Why do practitioners put themselves through these transitions? One common reason for moving on is that practitioners would rather be mediating disputes than managing an organization.
"I got tired of the administrative duties," explains Green. "I'd get 50 e-mails a day, with questions like, 'Can we do such-and-such in the Phoenix office?'" As a member of both the board of directors and the executive committee at Jams/Endispute, Green was also making at least eight trips a year from Boston to the firm's southern California headquarters, and he'd often have to take a red-eye flight home. It got old. "I wanted to focus on what I really loved -- mediating," Green says.

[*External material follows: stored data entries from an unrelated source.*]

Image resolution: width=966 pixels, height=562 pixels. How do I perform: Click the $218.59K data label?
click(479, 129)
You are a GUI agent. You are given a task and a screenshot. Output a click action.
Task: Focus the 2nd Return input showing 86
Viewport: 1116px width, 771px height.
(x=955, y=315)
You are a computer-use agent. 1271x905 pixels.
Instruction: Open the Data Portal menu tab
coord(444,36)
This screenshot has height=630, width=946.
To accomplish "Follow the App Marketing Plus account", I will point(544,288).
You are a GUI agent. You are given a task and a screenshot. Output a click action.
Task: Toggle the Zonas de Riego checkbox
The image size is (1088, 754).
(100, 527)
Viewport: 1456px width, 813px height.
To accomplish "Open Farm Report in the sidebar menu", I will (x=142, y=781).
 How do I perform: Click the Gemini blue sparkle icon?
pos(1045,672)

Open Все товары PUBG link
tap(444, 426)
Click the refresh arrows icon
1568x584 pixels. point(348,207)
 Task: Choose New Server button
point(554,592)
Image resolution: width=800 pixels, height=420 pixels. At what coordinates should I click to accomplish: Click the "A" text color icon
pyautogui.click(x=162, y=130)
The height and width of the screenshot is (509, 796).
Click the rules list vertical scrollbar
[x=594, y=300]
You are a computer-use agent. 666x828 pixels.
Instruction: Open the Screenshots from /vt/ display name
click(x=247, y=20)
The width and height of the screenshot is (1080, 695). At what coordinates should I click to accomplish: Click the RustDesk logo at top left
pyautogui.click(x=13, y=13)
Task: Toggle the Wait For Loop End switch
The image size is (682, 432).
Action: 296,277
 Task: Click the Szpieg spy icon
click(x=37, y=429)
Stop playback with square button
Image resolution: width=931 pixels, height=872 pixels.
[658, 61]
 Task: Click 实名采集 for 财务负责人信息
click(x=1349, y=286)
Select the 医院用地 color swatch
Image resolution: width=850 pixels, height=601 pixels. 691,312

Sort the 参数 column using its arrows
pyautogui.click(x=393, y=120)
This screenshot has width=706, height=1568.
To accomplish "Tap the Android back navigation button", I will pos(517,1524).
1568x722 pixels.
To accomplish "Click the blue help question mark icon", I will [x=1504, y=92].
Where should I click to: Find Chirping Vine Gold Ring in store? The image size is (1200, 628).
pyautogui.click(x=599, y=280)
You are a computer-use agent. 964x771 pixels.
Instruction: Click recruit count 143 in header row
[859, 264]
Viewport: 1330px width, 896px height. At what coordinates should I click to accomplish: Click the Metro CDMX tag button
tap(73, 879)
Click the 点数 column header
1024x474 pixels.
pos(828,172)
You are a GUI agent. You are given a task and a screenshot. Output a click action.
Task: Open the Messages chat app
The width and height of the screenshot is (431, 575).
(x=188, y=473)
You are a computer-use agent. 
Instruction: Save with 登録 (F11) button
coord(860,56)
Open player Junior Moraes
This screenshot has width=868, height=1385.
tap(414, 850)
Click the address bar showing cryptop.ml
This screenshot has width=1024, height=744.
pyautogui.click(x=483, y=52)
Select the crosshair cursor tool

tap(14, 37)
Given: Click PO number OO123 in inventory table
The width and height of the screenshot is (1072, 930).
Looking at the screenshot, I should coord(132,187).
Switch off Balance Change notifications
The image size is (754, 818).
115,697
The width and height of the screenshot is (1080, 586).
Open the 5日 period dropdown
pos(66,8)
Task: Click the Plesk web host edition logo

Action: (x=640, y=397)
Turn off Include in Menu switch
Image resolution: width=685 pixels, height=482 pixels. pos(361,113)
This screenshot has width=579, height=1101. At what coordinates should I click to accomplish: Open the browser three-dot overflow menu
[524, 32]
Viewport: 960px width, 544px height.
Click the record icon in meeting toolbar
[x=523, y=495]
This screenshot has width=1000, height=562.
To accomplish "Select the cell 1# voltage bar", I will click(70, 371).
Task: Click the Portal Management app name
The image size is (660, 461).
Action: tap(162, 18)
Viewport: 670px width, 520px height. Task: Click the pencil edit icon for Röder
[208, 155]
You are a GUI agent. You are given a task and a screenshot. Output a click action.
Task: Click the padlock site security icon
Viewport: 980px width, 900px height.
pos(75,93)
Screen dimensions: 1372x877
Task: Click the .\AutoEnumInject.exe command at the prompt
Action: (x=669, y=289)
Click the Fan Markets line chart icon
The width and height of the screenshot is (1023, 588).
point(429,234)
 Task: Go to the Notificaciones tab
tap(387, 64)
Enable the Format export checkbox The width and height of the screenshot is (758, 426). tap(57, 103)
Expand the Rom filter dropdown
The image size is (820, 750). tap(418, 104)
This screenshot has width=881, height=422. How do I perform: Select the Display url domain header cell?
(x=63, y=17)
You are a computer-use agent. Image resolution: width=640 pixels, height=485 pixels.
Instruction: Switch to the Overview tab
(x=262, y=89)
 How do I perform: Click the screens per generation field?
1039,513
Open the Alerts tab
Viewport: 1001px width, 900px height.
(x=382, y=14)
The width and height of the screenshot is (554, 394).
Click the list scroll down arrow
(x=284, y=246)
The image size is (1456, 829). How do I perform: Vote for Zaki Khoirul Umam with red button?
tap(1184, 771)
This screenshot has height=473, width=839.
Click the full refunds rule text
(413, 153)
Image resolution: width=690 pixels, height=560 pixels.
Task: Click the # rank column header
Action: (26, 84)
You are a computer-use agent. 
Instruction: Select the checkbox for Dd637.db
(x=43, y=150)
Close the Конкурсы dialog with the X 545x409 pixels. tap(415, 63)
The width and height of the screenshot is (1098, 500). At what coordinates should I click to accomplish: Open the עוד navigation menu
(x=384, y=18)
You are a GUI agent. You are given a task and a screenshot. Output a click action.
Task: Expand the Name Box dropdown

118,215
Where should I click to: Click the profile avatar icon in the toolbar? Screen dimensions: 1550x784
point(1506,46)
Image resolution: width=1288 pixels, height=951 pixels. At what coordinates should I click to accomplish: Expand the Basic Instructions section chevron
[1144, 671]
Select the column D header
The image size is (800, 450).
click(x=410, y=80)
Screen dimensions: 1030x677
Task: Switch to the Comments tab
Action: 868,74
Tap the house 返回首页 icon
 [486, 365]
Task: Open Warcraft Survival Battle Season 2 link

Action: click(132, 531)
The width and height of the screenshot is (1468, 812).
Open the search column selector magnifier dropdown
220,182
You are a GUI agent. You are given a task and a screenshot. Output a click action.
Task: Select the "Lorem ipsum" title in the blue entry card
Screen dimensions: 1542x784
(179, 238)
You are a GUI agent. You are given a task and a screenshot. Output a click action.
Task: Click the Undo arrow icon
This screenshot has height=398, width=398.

This is not an uncommon sentiment for someone in a service business, says Sylvia McMechan, co-chair of the environmental and public disputes sector of SPIDR and executive director of The Network: Interaction for Conflict Resolution, in Ontario, Canada.
"[Often] somebody begins a company or an organization to deliver a service that they like to deliver," McMechan explains. "Over time they become so caught up in the administration of the organization that they get further and further removed from providing that service." In a way, she says, "they become victims of their own success."
One solution to this problem, then, may be to let mediators mediate and allow business managers to run an organization.
Carl Moore advocates this approach. He says its premise is akin to the dispute resolution practitioners' mantra: "You need someone to pay attention to the process, so that others can pay attention to the content."
But it may not be that easy. Many small nonprofits cannot afford to pay an executive director to run the organization. At large firms like Jams/Endispute, there are so many management tasks to be done that it's inevitable, and probably desirable, for mediators to do some of them.
Even if senior mediators could be freed from management duties, it's not clear that they would be inclined to stay with their organizations. The fact is, mediators are an independent lot.
"I think being a mediator is a very lonely job," explains Lucy Moore. When a practitioner mediates a dispute or facilitates a meeting, no one else in the room has the same expertise or the same neutral role, Moore says. Those who succeed in such a solitary role tend to be independent thinkers, and perhaps a little introverted. "I don't want to chat about my cases on a daily basis," she says. "I don't feel like I want to be cozy with a lot of other mediators."
Folk-Williams concurs. "Despite all the talk about collaborative processes," he says, "[mediators] work better on their own."
It's no wonder, then, that so many practitioners enjoy working solo or in small organizations, and that more are choosing to do so.
Lawrence Susskind, executive director of the Consensus Building Institute in Cambridge, Mass. (and publisher of this newspaper), thinks such changes are inevitable.
"Senior-level turnover is normal in most professional-level service organizations," says Susskind, who led CBI through just such a transition when co-founder Antonia Handler Chayes left in 1995. "I also think ... people in dispute resolution ... shouldn't be judged by a special standard because of the field they have chosen to work in. What I mean is, it is not surprising to see organizations change, die, or be re-created. We shouldn't expect anything else -- even though we are in the dispute resolution field!"
Perhaps the most basic lesson offered by these
transitions is that by marshalling the same
skills they use in their day-to-day work--careful
listening, candor, and flexibility, among others
-- practitioners can minimize the potential
pitfalls and maximize their new opportunities.